Латыгин остановился и огляделся. Центр города, с каменными небоскребами, с зеркальными окнами магазинов, с электрическими лунами, с широкими асфальтовыми тротуарами, остался далеко позади. Начиналось предместье, ведущее к — скому вокзалу, и вдаль уходила широкая улица, обставленная заборами да деревянными двухэтажными домишками, среди которых одиноко высились два-три кирпичных гиганта, бесстильных, ярко выраженного типа «доходных домов». Кругом было пусто: ни одного извозчика, ни одного прохожего. Во всех окнах уже было темно; светилось только одно окошко, в большом доме, почти под крышей: какой-то труженик, должно быть, урывал часы у своего сна, чтобы добыть несколько лишних рублей, если не копеек.
Надобно было идти домой. Латыгин ясно сознавал это сквозь хмельной туман, застилавший мысли.
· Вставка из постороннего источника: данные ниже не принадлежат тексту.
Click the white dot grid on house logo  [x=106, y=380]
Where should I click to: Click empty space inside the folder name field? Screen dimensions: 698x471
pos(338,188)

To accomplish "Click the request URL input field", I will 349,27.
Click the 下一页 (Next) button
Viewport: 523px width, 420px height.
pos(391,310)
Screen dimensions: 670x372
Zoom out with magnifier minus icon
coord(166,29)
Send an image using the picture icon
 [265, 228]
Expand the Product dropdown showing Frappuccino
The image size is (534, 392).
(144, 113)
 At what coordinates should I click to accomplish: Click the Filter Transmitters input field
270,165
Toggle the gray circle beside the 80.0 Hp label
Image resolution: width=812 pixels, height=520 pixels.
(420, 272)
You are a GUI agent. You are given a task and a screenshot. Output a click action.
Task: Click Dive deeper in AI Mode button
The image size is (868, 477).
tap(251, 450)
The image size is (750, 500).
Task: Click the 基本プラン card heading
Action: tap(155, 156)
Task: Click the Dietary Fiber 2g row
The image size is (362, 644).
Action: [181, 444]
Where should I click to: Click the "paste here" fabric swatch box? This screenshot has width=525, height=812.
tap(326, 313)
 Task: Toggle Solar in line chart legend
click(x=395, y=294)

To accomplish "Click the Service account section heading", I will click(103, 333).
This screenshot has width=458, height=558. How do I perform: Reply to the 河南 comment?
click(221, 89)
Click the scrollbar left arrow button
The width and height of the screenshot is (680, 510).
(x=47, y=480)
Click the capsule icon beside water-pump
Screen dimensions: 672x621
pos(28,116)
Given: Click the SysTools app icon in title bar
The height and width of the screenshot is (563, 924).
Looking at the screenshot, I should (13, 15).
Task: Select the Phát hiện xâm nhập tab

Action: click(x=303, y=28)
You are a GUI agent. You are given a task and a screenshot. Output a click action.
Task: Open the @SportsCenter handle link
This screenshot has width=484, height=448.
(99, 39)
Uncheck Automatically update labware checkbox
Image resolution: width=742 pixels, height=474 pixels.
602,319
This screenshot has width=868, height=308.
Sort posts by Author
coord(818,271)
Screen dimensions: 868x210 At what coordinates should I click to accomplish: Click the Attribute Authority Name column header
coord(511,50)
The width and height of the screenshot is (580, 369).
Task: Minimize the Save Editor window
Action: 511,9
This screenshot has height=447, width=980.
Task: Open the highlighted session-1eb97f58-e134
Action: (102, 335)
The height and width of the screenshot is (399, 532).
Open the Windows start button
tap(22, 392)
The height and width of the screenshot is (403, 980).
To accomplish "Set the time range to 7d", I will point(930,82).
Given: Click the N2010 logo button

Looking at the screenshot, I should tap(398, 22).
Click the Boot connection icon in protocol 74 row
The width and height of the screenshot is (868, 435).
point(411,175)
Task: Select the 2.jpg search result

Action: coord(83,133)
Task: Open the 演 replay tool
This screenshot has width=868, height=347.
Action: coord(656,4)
Куда же, как не домой? Круто свернув в переулок, почти не освещенный, — тускло горели керосиновые фонари, уже погашенные через один, — Латыгин зашагал быстрее. После еще нескольких поворотов замелькали слишком знакомые дома и заборы с запертыми воротами, наизусть известные вывески, те же ямы на изрытом тротуаре, те же доски через постоянные лужи. Куда же, как не домой? Но в то же время идти домой было почти страшно.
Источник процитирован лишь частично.